Assignment:
Could you repeat, word for word, the line with "You are a computer-use" and every line after it in the records below, leaving out any pictures?
....
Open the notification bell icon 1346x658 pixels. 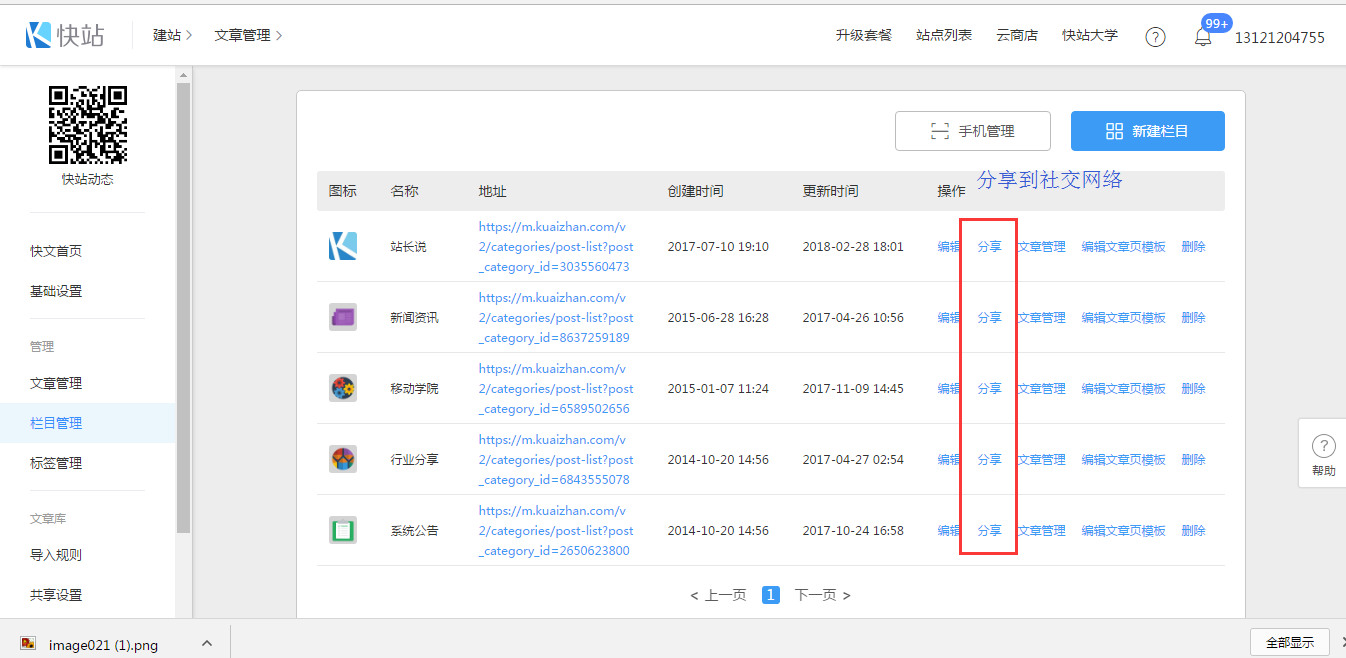1203,37
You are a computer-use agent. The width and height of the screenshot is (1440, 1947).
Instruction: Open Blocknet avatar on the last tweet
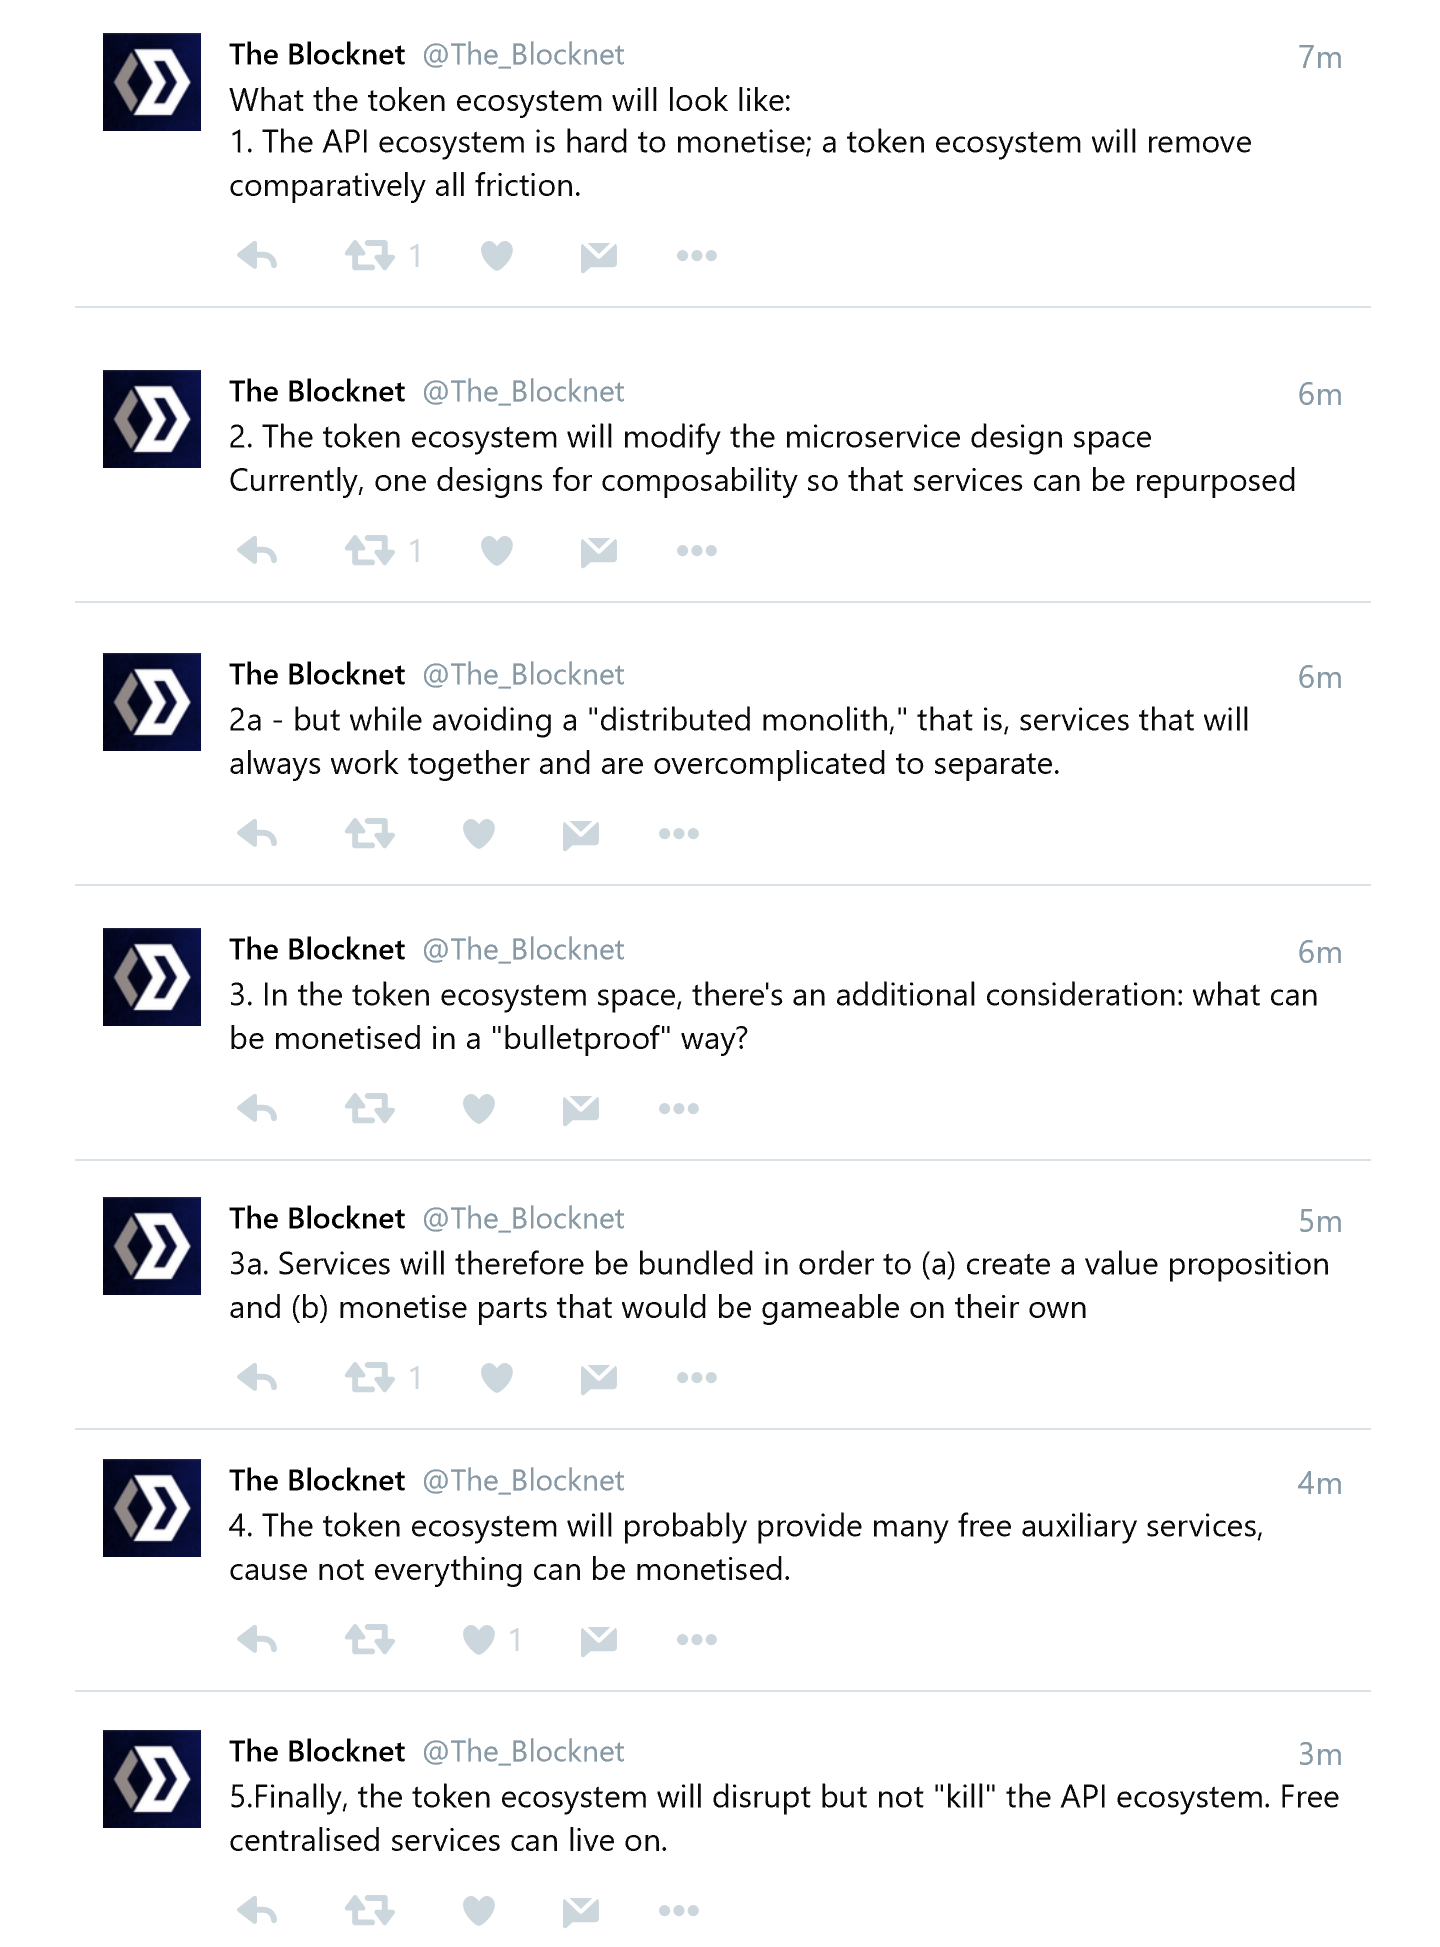(152, 1779)
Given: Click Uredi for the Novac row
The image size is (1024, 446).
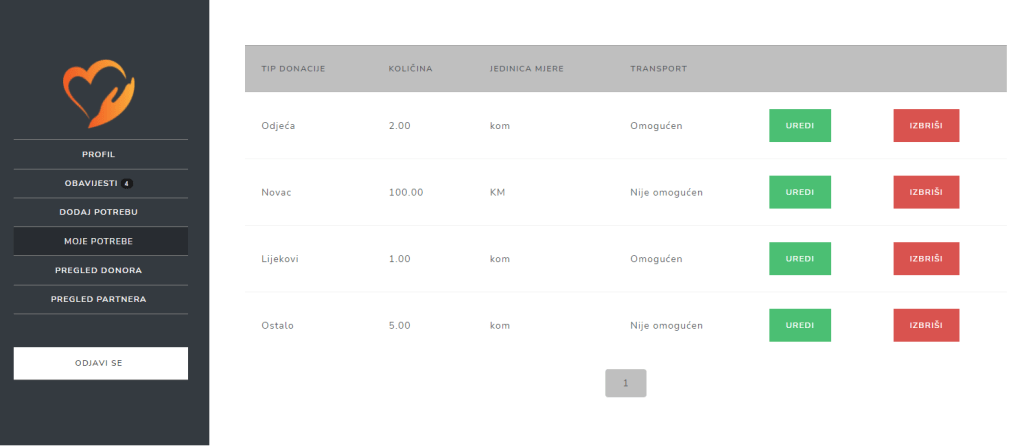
....
Solution to this problem:
You are a computer-use agent. The width and height of the screenshot is (1440, 1947).
Instruction: Open Blocknet avatar on the last tweet
(152, 1779)
Given: Click Uredi for the Novac row
The image size is (1024, 446).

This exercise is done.